*SHORT EXERCISE A:* In the excerpt about China, which train did the writer ride with a visiting friend?
*SHORT EXERCISE B:* Please quote the excerpt about China from "The argument usually" to "opposite is true.".
# START OF EXCERPT PROVIDED
The argument usually goes something like this: China is doing amazing things these days in terms of infrastructure, scientific advancements and the like because they don’t have to deal with the choking, glacial pace of American democracy; they have the money and the power so they just do it, resulting in rovers on the moon, record-setting supercomputers and the world’s fastest trains.


I’ll be honest, there is a bit of validity to this argument (I took the Shanghai Maglev with a visiting friend who remarked on how they’ve been trying to build high speed rail in the US for decades with no luck – it’s a tough comparison to ignore) and it’s frustrating to watch serious, beneficial projects fail in the US because of congressional chicanery.


That said, it’s ludicrous to claim that China is superior at “getting things done,” because 99% of the time, the opposite is true.
# END OF EXCERPT PROVIDED
# START OF RECORDS PROVIDED
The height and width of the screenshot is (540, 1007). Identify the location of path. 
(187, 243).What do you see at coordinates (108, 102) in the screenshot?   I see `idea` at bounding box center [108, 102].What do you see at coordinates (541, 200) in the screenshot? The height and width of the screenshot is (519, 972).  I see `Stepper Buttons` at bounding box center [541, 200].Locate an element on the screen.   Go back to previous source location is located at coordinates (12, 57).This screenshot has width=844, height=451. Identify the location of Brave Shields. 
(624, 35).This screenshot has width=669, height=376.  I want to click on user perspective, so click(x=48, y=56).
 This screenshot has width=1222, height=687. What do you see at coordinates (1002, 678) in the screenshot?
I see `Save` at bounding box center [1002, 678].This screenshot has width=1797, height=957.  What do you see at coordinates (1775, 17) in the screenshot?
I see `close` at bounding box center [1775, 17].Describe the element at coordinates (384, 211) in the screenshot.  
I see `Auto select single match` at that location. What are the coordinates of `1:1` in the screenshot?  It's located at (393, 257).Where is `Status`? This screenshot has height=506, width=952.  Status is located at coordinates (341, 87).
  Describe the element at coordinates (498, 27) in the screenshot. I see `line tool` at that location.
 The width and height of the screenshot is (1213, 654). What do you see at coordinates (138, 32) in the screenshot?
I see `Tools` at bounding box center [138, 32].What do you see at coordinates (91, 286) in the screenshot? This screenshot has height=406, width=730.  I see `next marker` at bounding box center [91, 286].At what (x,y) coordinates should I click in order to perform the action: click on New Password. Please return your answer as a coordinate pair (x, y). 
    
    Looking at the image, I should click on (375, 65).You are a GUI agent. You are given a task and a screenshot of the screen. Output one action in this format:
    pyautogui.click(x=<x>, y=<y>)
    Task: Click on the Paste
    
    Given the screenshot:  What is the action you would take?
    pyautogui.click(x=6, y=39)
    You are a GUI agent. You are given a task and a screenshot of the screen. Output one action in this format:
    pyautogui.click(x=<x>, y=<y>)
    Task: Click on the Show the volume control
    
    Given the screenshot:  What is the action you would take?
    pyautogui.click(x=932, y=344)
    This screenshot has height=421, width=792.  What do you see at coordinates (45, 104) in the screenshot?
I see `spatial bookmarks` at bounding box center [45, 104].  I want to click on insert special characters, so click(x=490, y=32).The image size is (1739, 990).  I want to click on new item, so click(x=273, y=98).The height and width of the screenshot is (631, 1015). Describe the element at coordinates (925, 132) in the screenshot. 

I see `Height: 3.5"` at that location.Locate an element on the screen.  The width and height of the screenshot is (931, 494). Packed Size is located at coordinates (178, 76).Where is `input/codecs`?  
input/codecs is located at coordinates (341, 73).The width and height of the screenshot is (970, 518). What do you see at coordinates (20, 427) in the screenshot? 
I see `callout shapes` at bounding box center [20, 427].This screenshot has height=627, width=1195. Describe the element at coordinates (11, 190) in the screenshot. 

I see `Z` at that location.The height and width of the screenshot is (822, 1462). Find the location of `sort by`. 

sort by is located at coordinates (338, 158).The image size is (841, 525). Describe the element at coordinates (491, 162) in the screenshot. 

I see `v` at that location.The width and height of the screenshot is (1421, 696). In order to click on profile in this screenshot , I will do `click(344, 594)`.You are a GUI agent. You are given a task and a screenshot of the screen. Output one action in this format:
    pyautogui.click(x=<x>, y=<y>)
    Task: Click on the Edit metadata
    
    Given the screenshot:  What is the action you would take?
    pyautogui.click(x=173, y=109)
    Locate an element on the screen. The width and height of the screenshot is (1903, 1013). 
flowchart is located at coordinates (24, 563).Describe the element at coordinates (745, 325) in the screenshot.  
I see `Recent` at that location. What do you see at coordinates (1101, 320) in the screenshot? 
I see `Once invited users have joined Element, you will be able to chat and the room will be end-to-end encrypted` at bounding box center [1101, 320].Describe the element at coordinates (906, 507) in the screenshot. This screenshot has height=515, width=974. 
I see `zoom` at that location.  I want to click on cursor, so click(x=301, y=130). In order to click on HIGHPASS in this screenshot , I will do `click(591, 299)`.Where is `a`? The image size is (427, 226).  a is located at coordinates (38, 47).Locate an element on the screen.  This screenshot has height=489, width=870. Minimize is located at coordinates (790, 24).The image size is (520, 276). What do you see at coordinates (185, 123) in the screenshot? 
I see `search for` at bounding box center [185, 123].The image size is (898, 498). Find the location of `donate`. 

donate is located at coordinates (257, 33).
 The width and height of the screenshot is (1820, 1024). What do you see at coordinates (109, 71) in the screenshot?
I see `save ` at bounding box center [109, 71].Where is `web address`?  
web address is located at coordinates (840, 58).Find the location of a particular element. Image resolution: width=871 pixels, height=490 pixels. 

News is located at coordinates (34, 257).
# END OF RECORDS PROVIDED
*ANSWER A:* The Shanghai Maglev.

*ANSWER B:*
The argument usually goes something like this: China is doing amazing things these days in terms of infrastructure, scientific advancements and the like because they don’t have to deal with the choking, glacial pace of American democracy; they have the money and the power so they just do it, resulting in rovers on the moon, record-setting supercomputers and the world’s fastest trains.


I’ll be honest, there is a bit of validity to this argument (I took the Shanghai Maglev with a visiting friend who remarked on how they’ve been trying to build high speed rail in the US for decades with no luck – it’s a tough comparison to ignore) and it’s frustrating to watch serious, beneficial projects fail in the US because of congressional chicanery.


That said, it’s ludicrous to claim that China is superior at “getting things done,” because 99% of the time, the opposite is true.